Instructions for the task: Pictures must not appear in the copy. Restate exactly the lines below from the one with "The height and" through the one with "The image size is (1080, 652).", inclusive.

Task input:
━━━━━━
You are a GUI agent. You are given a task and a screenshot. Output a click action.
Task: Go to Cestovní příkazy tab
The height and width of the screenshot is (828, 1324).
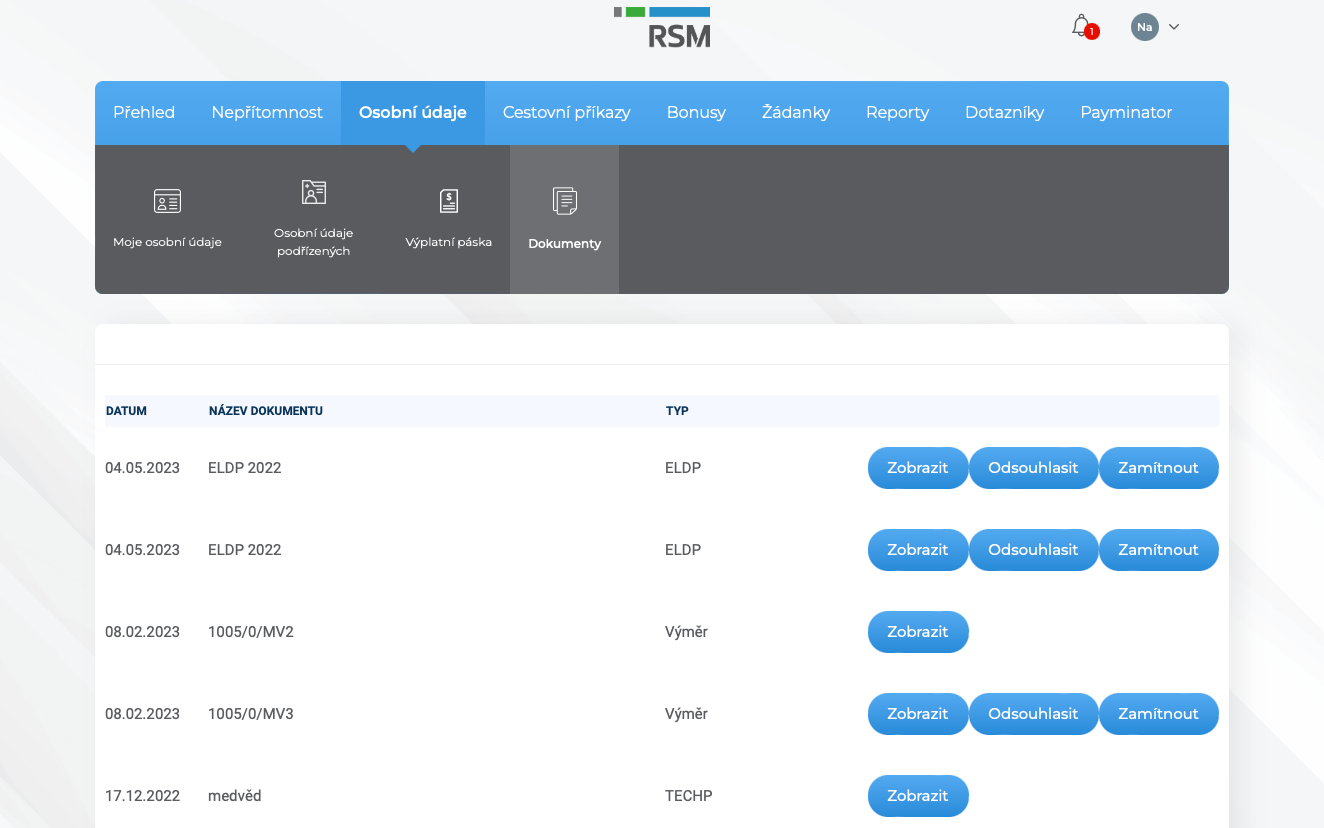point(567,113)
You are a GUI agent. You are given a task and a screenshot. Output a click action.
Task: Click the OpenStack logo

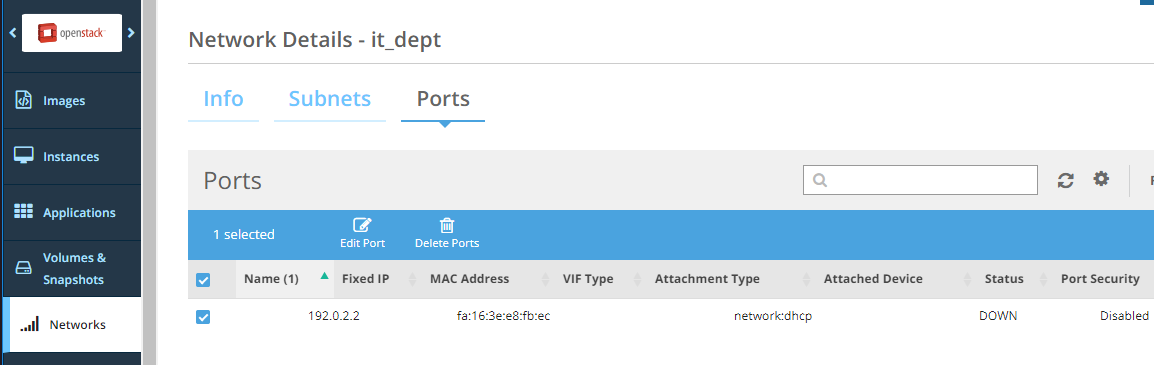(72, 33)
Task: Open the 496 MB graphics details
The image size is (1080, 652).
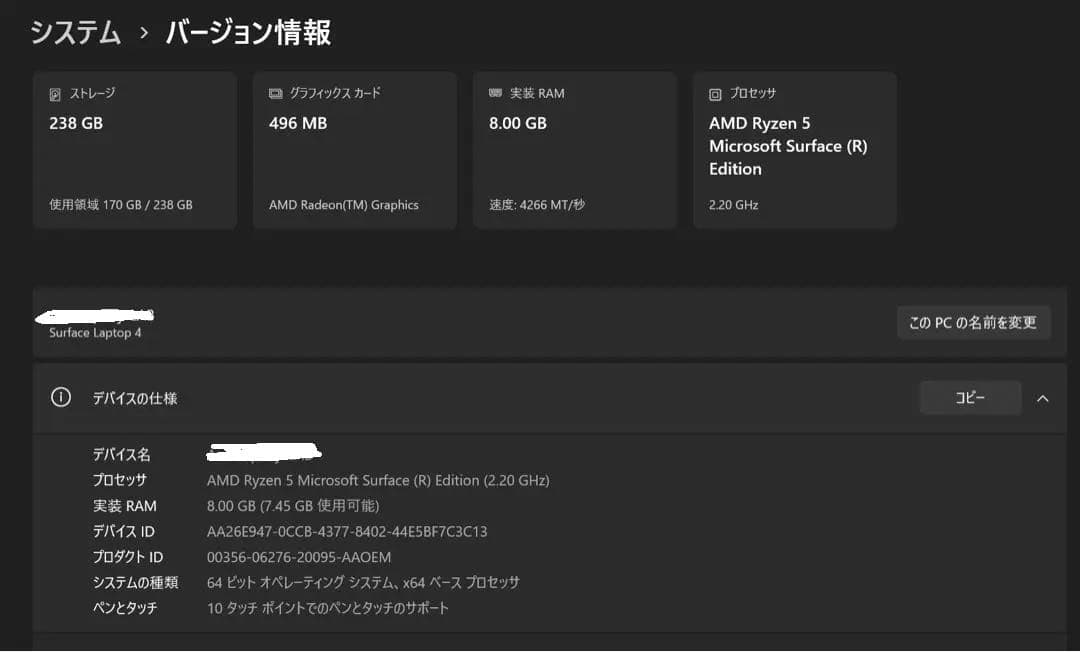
━━━━━━
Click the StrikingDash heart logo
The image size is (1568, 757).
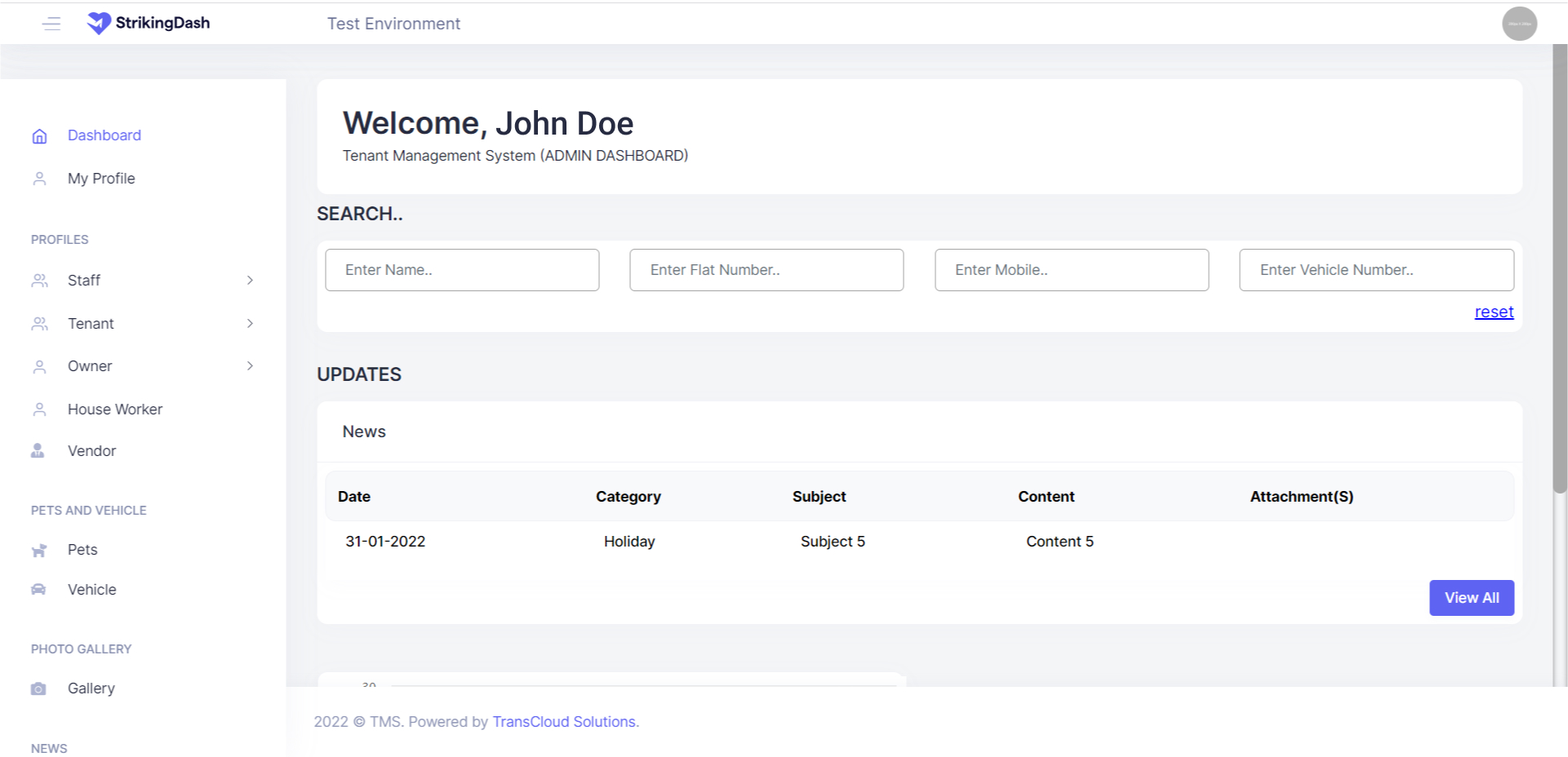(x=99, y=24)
━━━━━━
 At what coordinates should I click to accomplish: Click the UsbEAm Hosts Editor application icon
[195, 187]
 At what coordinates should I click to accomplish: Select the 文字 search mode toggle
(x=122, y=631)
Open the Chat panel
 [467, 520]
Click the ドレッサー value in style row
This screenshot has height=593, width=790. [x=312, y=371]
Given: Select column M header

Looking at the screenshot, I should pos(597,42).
━━━━━━
Your solution:
The height and width of the screenshot is (828, 1324).
point(567,113)
You are a GUI agent. You are given a task and a screenshot. Output a click action.
Task: Click the OpenStack logo

(72, 33)
Task: Open the 496 MB graphics details
The image size is (1080, 652).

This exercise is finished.